* _REQUIRED WORK_
Restate word for word the lines of the material below, from the line with "Tap the SZT token coin icon" to the line with "Given: Open the", both lines included, and no others.

* _EXTRACTED RECORDS_
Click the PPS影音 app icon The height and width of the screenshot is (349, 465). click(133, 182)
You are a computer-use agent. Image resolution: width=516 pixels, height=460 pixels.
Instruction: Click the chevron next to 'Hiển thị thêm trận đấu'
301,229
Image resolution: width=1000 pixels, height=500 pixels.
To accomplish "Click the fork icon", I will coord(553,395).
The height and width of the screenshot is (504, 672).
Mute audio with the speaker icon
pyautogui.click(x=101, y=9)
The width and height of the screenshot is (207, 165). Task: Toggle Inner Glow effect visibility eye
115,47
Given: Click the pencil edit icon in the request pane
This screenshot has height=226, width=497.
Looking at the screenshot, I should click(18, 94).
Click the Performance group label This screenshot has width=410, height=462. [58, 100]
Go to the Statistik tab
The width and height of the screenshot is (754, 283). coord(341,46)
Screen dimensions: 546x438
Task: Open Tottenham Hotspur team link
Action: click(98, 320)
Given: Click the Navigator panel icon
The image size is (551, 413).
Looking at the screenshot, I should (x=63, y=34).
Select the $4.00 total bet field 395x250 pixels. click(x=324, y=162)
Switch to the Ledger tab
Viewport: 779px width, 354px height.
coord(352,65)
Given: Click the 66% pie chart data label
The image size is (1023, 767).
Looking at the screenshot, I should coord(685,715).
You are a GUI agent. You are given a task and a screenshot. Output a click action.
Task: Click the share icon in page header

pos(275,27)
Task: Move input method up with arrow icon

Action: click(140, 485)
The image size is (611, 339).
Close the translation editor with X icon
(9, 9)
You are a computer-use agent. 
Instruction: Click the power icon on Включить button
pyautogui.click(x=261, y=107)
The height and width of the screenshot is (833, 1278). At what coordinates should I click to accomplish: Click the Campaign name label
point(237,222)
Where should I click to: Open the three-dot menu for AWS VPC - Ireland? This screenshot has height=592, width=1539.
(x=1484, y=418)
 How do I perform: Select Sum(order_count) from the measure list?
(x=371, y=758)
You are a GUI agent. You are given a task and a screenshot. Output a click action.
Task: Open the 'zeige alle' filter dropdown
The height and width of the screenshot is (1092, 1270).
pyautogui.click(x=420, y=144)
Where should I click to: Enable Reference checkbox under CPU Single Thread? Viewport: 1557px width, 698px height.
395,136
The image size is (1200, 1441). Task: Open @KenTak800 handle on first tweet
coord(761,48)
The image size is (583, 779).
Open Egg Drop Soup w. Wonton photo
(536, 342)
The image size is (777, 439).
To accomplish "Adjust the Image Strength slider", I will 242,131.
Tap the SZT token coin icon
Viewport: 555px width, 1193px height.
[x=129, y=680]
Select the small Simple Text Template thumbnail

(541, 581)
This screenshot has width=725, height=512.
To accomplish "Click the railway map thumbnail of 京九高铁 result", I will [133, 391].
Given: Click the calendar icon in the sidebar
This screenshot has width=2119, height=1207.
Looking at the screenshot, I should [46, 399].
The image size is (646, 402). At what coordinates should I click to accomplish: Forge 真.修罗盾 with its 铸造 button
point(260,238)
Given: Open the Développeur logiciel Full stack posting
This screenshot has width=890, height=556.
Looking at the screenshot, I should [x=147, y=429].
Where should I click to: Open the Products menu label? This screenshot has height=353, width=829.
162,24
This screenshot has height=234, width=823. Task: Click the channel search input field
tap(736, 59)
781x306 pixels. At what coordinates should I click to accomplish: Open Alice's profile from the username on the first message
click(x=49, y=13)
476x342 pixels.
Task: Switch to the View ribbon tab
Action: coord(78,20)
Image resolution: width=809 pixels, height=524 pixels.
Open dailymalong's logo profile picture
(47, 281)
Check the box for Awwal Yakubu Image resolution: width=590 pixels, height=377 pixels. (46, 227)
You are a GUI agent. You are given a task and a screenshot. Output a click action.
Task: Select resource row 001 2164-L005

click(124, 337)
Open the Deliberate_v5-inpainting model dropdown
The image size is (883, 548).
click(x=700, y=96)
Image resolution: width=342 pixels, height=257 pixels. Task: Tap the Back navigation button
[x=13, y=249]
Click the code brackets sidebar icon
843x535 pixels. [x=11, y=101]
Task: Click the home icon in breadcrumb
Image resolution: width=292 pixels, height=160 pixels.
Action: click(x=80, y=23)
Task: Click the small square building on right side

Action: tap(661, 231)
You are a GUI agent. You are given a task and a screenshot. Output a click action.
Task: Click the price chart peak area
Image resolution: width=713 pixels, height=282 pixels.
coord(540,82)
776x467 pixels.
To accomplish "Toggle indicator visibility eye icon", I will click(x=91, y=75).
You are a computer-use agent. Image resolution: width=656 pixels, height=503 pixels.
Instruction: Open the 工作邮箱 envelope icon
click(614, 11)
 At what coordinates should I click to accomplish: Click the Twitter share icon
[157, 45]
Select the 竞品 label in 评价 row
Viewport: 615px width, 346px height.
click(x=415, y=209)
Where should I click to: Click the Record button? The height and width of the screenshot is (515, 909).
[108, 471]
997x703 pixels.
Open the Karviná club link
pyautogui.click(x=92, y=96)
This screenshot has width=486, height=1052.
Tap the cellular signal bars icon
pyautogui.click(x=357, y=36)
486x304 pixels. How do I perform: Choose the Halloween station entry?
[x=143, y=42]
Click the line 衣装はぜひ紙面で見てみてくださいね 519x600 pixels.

* _SOLUTION_
Tap the SZT token coin icon
Viewport: 555px width, 1193px height.
[x=129, y=680]
Select the small Simple Text Template thumbnail

(541, 581)
This screenshot has width=725, height=512.
To accomplish "Click the railway map thumbnail of 京九高铁 result", I will [133, 391].
Given: Click the calendar icon in the sidebar
This screenshot has width=2119, height=1207.
Looking at the screenshot, I should [46, 399].
The image size is (646, 402). At what coordinates should I click to accomplish: Forge 真.修罗盾 with its 铸造 button
point(260,238)
Given: Open the Développeur logiciel Full stack posting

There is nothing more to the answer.